Il trapano cacciavite che sigilla il coperchio di una bara bianca. Margherita che si dispera nel tentativo di aprire una porta chiusa. Faust che viene maltrattato dai suoi compagni di scuola. Margherita che canta e intanto si versa in testa dei bicchieri colmi d’acqua. Due bambini che vanno uno verso l’altro in bilico su una passerella. La scena bianca, fredda, asettica, che in pochi attimi si trasforma in un lussureggiante Giardino dell’Eden. Mefistofele che si spoglia del doppiopetto bianco per trasformarsi in diretta, ripreso da una telecamera dietro le quinte, in un viscido rettile tentatore. E infine quella colata di una sostanza nera che tutto copre e macchia e non lascia speranza.
Ci sono momenti indimenticabili e di struggente poesia nello spettacolo che ha aperto la stagione lirica 2017/2018 dell’Opera di Roma. Merito della direzione musicale di Daniele Gatti e della regia di Damiano Michieletto, i quali hanno lavorato in piena sintonia nell’ardua impresa di mettere in scena “La damnation de Faust” di Hector Berlioz, una composizione che lo stesso Berlioz non considerava un’opera, ma “una leggenda drammatica in quattro atti”. Un lavoro, quindi, non necessariamente destinato alle scene. Piuttosto, un oratorio profano in cui Berlioz, formidabile strumentatore, fa sfoggio di diversi elementi linguistici: marce militari, fanfare fuori scena, momenti fiabeschi, altri grotteschi, cori demoniaci e religiosi, una sola vera romanza.

**Elenco estratto:**
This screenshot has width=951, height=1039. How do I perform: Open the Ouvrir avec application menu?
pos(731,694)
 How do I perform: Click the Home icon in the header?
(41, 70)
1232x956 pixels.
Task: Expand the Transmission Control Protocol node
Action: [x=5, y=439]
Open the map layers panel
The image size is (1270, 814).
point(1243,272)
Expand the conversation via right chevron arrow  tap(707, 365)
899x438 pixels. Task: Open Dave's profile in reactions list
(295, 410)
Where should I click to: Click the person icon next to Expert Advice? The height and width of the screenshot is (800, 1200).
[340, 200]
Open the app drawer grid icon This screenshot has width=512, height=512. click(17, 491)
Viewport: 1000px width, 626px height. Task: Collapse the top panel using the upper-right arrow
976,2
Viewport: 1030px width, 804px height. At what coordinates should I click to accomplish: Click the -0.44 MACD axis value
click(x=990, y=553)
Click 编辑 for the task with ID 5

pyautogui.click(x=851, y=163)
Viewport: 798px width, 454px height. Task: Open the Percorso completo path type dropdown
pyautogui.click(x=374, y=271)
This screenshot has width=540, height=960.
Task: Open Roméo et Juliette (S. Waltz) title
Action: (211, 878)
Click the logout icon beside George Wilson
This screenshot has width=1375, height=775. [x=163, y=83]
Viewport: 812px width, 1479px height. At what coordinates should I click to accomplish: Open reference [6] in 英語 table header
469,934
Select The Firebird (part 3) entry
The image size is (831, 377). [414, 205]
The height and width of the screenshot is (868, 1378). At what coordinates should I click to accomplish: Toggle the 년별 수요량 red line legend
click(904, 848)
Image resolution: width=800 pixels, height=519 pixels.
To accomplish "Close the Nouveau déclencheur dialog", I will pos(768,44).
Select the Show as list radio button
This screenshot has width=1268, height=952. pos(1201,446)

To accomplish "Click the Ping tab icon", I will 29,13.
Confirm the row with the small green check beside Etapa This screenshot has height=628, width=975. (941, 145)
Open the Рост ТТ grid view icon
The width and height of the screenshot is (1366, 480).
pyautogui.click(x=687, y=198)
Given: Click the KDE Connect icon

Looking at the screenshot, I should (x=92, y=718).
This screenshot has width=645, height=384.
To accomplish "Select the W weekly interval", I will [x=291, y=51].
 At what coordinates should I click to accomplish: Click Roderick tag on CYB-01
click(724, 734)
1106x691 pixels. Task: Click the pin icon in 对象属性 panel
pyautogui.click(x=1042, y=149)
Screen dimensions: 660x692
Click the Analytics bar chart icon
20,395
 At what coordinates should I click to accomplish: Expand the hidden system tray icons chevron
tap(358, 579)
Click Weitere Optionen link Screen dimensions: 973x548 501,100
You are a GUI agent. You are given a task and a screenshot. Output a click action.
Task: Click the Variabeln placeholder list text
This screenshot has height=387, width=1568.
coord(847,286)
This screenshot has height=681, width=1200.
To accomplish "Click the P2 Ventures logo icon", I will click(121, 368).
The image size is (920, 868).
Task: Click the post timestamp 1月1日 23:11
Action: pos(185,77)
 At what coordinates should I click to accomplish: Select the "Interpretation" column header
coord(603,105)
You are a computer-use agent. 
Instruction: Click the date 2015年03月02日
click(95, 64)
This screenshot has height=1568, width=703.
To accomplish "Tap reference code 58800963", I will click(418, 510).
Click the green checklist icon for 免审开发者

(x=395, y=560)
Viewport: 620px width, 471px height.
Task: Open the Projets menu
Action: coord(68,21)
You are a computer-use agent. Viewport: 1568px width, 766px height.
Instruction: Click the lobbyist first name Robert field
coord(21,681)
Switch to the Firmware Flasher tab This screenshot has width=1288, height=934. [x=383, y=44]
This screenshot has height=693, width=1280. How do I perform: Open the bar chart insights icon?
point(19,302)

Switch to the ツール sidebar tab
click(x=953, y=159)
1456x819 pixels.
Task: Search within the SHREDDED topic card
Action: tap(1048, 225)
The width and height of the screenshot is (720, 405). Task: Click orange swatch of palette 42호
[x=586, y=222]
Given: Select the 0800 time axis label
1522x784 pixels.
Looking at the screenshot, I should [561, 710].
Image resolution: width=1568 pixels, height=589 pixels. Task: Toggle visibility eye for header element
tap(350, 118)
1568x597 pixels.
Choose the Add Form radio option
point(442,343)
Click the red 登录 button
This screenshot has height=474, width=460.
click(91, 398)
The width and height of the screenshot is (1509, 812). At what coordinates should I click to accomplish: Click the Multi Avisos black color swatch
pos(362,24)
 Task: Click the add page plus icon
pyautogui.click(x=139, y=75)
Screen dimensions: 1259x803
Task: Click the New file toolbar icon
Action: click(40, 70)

**Esercizio assegnato:** Ripeti per favore tutto il testo sulla Damnation de Faust all'Opera di Roma, senza cambiare nulla. Per rispondere attieniti soltanto al testo.

**Risposta al compito:**
Il trapano cacciavite che sigilla il coperchio di una bara bianca. Margherita che si dispera nel tentativo di aprire una porta chiusa. Faust che viene maltrattato dai suoi compagni di scuola. Margherita che canta e intanto si versa in testa dei bicchieri colmi d’acqua. Due bambini che vanno uno verso l’altro in bilico su una passerella. La scena bianca, fredda, asettica, che in pochi attimi si trasforma in un lussureggiante Giardino dell’Eden. Mefistofele che si spoglia del doppiopetto bianco per trasformarsi in diretta, ripreso da una telecamera dietro le quinte, in un viscido rettile tentatore. E infine quella colata di una sostanza nera che tutto copre e macchia e non lascia speranza.
Ci sono momenti indimenticabili e di struggente poesia nello spettacolo che ha aperto la stagione lirica 2017/2018 dell’Opera di Roma. Merito della direzione musicale di Daniele Gatti e della regia di Damiano Michieletto, i quali hanno lavorato in piena sintonia nell’ardua impresa di mettere in scena “La damnation de Faust” di Hector Berlioz, una composizione che lo stesso Berlioz non considerava un’opera, ma “una leggenda drammatica in quattro atti”. Un lavoro, quindi, non necessariamente destinato alle scene. Piuttosto, un oratorio profano in cui Berlioz, formidabile strumentatore, fa sfoggio di diversi elementi linguistici: marce militari, fanfare fuori scena, momenti fiabeschi, altri grotteschi, cori demoniaci e religiosi, una sola vera romanza.